▶ _Records for the task_
(begin)
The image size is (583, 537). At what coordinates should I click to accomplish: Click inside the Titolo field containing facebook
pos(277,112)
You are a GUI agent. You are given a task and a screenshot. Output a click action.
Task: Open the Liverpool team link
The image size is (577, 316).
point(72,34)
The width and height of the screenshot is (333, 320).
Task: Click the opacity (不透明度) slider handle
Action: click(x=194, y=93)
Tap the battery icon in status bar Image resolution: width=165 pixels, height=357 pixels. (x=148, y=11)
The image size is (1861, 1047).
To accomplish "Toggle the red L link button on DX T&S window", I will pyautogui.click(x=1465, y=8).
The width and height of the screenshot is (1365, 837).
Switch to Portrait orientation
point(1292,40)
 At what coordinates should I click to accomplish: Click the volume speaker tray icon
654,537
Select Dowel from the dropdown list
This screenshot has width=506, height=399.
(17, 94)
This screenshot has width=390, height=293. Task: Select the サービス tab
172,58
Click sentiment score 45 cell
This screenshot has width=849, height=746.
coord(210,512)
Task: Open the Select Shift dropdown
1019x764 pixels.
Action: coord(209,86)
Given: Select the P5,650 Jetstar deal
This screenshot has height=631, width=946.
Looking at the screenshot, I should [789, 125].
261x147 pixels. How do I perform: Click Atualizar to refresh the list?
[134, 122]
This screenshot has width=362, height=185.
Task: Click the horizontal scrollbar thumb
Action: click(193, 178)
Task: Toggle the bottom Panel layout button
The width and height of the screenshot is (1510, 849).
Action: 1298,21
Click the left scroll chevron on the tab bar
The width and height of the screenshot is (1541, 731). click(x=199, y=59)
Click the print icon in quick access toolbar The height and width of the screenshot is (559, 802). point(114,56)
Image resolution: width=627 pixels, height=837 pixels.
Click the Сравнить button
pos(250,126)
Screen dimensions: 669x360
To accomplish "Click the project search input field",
(end)
Give back every line of the records above, unchanged and in the same order.

The image size is (583, 537). At what coordinates should I click to accomplish: Click inside the Titolo field containing facebook
pos(277,112)
You are a GUI agent. You are given a task and a screenshot. Output a click action.
Task: Open the Liverpool team link
The image size is (577, 316).
point(72,34)
The width and height of the screenshot is (333, 320).
Task: Click the opacity (不透明度) slider handle
Action: click(x=194, y=93)
Tap the battery icon in status bar Image resolution: width=165 pixels, height=357 pixels. (x=148, y=11)
The image size is (1861, 1047).
To accomplish "Toggle the red L link button on DX T&S window", I will pyautogui.click(x=1465, y=8).
The width and height of the screenshot is (1365, 837).
Switch to Portrait orientation
point(1292,40)
 At what coordinates should I click to accomplish: Click the volume speaker tray icon
654,537
Select Dowel from the dropdown list
This screenshot has width=506, height=399.
(17, 94)
This screenshot has width=390, height=293. Task: Select the サービス tab
172,58
Click sentiment score 45 cell
This screenshot has width=849, height=746.
coord(210,512)
Task: Open the Select Shift dropdown
1019x764 pixels.
Action: coord(209,86)
Given: Select the P5,650 Jetstar deal
This screenshot has height=631, width=946.
Looking at the screenshot, I should [789, 125].
261x147 pixels. How do I perform: Click Atualizar to refresh the list?
[134, 122]
This screenshot has width=362, height=185.
Task: Click the horizontal scrollbar thumb
Action: click(193, 178)
Task: Toggle the bottom Panel layout button
The width and height of the screenshot is (1510, 849).
Action: 1298,21
Click the left scroll chevron on the tab bar
The width and height of the screenshot is (1541, 731). click(x=199, y=59)
Click the print icon in quick access toolbar The height and width of the screenshot is (559, 802). point(114,56)
Image resolution: width=627 pixels, height=837 pixels.
Click the Сравнить button
pos(250,126)
Screen dimensions: 669x360
To accomplish "Click the project search input field",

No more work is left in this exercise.